Posted in Langit Senja, Maternité, Travel

Baby’s First Flight(s)

It took about 30 years for me to finally having a chance to do mudik while it only took 1,5 years for Langit to experience it.

This year, after four years of marriage, we went to Solo, where le husband’s family were living. He still has his grandmother there. We went on the second day of Idul Fitri and… went back the day after. Haha! No return ticket were available until Tuesday so we just chose to go back on Friday’s last flight.

Overall, the first experience flying with the baby was beyond my expectation. All processes went smoothly, no delay at all and one thing that I was really grateful, although it’s a row with three seaters, depart and return we got all seats in a row only for ourselves. Both passengers next to us, depart and return didn’t go on board.

We flew with Citilink because they depart from Halim which is only 15 minutes from home. So, no need to leave home too early and the possibility of meeting traffic jam is pretty low. Since the depart flight left at 6 pm, I couldn’t imagine how I should wake up earlier than 2 am to prepare everything, especially for the  baby.

I have never been brave enough to go somewhere without the baby has her stomach full. This one too. I prefered feeding her earlier than leaving with the thought she could eat later somewhere or on the plane. Feeding is my ultimate concern for the baby (and me, of course. I refused to face a feeding battle outside home or a house).

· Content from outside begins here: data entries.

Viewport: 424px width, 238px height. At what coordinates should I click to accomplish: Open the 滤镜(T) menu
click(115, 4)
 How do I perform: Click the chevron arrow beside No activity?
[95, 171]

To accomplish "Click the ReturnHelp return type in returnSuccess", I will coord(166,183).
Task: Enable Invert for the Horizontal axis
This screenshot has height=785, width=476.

She fell asleep on the waiting room before boarding and woke up when we were about to take off. I started to offer her breastmilk, biscuts, or anything that prevented her from having her ears umcomfortable. But, maybe we, mothers, sometime worry too much. On the contrary, Langit seemed enjoying the flight. She was busy reading in-flight magazine during take off and landing. In between she sit in the middle, either reading, drinking , and eating banana. So, the depart flight was pretty successful.

For return flight, we took the last flight at 17.45 pm. It was as well on time. Usually, Langit starts feel sleepy after maghrib and she did too when we were on the plane. By the time we took off she fell asleep while being breastfed. She continued sleeping almost throughout the journey. Woke up for a moments twice or thrice and cried out loud with her eyes closed. The return flight was done quite good although it wasn’t as peaceful as the first.

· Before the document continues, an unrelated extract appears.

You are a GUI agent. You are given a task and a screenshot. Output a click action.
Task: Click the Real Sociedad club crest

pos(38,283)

I learned from yesterday’s experience some things important to be done or brought when travel with a baby or toddler. First, Baby carrier is a great help. During check in, getting through baggage checking when you have to put all your belongings on the belt, it was absolutely make it easier having the baby being in the carrier. For an active toddler like Langit who can’t help herself to touch everything around her within her reach, it was quite tiring chasing here and there. So, Baby carrier will be your right hand. According to the officer, only Garuda that allows stroller to be brought inside cabin. But, I saw several passengers during depart flight brought their kids on stroller. So maybe other than Garuda, there are others aircraft that allows stroller. But then, stroller is quite uneasy to be brought here and there. It’s bulky and heavy compared to baby carrier. You can’t just shove stroller to your bag. While carrier, just fold it and done.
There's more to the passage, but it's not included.